Yesterday, the Ravitch Commission released its recommendations for closing the MTA's budget gap. You can read the report here (PDF) or take a look at the highlights, which include: An 8% bus, subway and commuter train fare hike; adding tolls to the now-free Brooklyn, Manhattan, and Williamsburg Bridges as well as the Harlem RIver bridges (no toll booths, just EZ Pass or bills sent to drivers); and a "mobility tax" for employers in 12 counties "equal to one-third of one percent of wages ($330 per each $100,000 in payroll)," according to the Daily News.
While lawmakers in the outer boroughs and suburbs are opposed to the recommendations--Assemblyman Michael Gianaris told the NY Times, "Any solution that disproportionately burdens middle- and working-class people who live in the Bronx, Queens and Brooklyn is not a fair way to deal with this, and that’s what tolling the bridges would do"--Governor Paterson, who indicated that things were open to negotiation, said, "These are tough times. Difficult choices are going to have to be made, by legislators, by executives, and even by the riders and the drivers in the greater metropolitan area, with respect to the M.T.A.” Mayor Bloomberg supports the plan, and, heck, even Assembly Speaker Sheldon Silver agreed the burden of closing the budget gap can't be put on straphangers alone!

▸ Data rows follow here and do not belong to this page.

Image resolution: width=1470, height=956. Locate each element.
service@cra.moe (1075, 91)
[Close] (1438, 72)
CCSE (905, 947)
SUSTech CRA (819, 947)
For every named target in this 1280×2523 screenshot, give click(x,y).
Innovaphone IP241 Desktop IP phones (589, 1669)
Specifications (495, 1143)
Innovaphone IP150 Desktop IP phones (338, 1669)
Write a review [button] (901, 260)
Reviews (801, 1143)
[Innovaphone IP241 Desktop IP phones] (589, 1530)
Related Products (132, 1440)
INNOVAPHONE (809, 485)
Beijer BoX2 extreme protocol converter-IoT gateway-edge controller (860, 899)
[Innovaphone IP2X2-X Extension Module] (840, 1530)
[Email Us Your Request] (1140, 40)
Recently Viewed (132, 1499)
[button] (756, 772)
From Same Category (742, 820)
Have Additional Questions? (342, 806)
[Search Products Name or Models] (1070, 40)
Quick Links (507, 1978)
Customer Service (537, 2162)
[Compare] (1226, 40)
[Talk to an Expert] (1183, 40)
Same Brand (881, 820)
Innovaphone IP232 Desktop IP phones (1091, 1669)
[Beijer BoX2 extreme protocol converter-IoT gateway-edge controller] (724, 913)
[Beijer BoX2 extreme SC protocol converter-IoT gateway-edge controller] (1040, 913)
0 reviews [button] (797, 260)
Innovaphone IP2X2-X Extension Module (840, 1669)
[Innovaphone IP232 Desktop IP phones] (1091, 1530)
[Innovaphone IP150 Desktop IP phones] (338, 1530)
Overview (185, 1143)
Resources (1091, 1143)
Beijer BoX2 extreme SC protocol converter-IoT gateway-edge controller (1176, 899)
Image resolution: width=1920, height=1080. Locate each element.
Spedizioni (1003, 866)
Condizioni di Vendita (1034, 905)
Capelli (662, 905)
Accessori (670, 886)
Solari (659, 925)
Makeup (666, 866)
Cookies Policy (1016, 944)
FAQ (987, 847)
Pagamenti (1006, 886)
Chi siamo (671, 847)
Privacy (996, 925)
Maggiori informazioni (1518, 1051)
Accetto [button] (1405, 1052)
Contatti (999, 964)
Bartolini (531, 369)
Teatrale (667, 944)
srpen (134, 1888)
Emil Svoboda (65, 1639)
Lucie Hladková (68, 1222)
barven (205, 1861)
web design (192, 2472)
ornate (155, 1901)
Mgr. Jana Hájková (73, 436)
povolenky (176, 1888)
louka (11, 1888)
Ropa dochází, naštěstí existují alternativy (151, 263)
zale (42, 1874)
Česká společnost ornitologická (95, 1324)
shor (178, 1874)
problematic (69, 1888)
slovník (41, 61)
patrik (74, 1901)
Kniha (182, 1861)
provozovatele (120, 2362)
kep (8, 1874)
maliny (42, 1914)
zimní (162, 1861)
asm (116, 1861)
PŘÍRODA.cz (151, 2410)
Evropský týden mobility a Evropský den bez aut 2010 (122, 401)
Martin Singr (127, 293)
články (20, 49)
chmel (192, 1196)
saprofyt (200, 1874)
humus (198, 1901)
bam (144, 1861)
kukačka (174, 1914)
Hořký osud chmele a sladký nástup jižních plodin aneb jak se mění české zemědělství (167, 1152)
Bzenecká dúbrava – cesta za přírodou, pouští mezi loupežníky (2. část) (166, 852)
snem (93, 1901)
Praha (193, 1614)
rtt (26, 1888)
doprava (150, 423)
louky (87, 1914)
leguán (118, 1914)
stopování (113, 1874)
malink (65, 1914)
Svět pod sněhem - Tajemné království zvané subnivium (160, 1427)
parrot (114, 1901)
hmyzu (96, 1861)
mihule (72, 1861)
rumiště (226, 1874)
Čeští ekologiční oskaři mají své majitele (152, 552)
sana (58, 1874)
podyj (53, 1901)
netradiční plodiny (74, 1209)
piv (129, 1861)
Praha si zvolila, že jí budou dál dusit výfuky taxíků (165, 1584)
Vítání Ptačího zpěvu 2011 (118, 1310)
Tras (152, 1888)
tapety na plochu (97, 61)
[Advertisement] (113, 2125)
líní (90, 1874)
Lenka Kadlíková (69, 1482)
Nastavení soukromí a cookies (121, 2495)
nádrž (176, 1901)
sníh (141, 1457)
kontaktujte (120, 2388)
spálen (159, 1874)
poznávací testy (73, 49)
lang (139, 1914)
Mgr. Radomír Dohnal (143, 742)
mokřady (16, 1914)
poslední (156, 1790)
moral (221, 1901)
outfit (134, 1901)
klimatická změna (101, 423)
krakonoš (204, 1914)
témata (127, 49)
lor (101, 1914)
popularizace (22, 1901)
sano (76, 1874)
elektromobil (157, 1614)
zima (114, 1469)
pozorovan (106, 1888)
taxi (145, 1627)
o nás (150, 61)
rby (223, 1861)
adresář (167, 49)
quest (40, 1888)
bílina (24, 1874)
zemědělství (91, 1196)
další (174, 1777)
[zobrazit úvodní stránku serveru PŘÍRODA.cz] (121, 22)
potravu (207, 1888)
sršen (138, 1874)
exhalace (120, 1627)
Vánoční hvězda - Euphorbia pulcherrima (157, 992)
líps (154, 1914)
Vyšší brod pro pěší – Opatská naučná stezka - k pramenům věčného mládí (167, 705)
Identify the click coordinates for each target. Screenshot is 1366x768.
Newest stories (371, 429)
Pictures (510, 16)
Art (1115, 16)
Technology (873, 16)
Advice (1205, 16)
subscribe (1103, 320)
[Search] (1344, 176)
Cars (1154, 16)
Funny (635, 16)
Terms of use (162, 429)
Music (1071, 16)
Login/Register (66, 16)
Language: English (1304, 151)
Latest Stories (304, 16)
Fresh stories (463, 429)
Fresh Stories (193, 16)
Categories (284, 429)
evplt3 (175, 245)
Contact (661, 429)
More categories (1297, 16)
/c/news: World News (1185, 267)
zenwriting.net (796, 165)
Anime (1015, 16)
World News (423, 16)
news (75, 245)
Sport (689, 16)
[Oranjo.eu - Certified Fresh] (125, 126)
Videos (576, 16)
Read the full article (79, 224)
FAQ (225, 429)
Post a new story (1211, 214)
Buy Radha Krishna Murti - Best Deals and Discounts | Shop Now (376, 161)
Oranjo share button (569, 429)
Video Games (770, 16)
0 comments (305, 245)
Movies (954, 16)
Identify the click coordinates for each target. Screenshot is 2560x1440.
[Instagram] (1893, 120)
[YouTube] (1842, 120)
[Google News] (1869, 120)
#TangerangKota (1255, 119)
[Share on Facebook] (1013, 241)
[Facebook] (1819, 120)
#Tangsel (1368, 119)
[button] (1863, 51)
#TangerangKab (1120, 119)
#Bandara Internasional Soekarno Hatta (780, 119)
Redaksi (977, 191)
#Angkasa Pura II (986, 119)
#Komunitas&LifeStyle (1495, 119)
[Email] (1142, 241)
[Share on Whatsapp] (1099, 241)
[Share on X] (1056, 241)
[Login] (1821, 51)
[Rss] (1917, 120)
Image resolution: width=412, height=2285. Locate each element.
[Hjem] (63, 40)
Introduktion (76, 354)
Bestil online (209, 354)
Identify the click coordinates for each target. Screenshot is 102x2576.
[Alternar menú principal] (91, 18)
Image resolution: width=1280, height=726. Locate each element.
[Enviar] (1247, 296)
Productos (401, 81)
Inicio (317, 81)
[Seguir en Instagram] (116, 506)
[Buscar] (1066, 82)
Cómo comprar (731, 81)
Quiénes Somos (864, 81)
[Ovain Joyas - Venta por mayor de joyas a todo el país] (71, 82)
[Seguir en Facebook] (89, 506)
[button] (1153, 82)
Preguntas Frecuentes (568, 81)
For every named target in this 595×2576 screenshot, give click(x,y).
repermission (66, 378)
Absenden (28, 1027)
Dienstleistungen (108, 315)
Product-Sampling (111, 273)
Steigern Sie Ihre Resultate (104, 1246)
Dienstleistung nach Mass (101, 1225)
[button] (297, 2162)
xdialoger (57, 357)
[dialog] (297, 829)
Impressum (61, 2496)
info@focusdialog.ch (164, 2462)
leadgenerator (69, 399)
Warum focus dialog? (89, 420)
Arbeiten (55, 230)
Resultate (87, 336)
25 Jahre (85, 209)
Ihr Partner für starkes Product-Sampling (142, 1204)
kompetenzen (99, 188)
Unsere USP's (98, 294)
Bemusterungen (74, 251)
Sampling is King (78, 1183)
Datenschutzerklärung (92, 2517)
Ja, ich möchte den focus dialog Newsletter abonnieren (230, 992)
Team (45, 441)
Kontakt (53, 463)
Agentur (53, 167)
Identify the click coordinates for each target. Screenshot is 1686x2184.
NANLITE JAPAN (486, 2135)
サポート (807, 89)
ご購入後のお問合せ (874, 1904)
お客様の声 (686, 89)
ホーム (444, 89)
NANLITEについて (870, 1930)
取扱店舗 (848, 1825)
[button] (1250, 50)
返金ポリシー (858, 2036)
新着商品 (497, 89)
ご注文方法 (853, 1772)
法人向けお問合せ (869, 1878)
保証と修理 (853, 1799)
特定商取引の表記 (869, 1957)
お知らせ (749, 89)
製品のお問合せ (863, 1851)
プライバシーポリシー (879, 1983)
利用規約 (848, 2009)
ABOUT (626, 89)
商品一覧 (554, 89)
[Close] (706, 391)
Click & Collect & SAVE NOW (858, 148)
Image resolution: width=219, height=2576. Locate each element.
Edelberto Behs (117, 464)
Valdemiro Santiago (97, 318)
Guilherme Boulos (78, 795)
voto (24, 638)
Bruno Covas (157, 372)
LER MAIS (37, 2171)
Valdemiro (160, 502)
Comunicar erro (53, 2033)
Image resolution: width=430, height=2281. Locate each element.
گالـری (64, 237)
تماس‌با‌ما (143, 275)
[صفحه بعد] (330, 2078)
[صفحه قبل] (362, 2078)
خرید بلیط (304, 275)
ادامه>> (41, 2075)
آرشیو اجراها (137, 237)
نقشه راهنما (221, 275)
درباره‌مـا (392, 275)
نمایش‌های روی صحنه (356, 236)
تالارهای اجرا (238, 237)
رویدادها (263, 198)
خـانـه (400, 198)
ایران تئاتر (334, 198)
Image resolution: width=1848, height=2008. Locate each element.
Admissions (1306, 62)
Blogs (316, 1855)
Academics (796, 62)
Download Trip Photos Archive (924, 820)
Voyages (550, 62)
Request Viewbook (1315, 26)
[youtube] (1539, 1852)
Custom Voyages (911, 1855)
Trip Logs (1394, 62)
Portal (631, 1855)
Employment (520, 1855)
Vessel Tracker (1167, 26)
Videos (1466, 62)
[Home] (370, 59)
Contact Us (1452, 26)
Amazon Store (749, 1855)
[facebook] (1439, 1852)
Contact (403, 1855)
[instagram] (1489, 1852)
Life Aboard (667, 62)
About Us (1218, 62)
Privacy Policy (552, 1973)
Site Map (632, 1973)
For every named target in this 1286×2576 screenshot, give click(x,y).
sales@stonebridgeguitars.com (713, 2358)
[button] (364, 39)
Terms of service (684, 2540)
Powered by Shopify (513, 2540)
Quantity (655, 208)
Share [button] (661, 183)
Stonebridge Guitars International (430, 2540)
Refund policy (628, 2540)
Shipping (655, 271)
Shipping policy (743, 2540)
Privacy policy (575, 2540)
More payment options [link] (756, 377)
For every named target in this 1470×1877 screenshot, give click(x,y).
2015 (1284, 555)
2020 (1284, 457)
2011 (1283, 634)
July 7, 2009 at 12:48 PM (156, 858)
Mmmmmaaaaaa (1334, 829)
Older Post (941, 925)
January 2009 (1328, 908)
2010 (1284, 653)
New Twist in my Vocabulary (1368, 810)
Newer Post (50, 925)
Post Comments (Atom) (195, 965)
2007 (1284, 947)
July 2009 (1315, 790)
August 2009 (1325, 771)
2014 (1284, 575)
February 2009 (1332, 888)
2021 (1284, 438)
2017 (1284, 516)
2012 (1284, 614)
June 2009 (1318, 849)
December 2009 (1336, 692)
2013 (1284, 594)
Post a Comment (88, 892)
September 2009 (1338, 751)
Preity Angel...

The city papers like many of the ideas. A round-up of their editorials:
- The Post's editorial hates the payroll tax--"Think about it: Do companies need further incentive to cut labor costs in New York's current recession economy?"--but likes the idea of tolling East River Bridges.
- The Daily News thinks the Ravitch Commission plan is the "best hope for preserving mass transit," pointing out, "Yes, it will be tough. Mass transit is on the brink, and there's no single, simple fix."
- And the NY Times editorial states, "The right choice would be to spread that pain around beyond those who take public transit,"
Of course, the Post also throws some cold water on the idea of tolling bridges, since it seems that the CIty Council would have to sell the bridges to Albany in order to tax them. And the MTA issued a statement, "The MTA is pleased that the commission appointed by Governor Paterson and led by Richard Ravitch has identified a comprehensive plan for putting the MTA back on sound financial footing. We thank Governor Paterson, Mayor Bloomberg and all of the commission members for their support of increased funding for the critical operating and capital needs of the transit system that powers the state’s economy."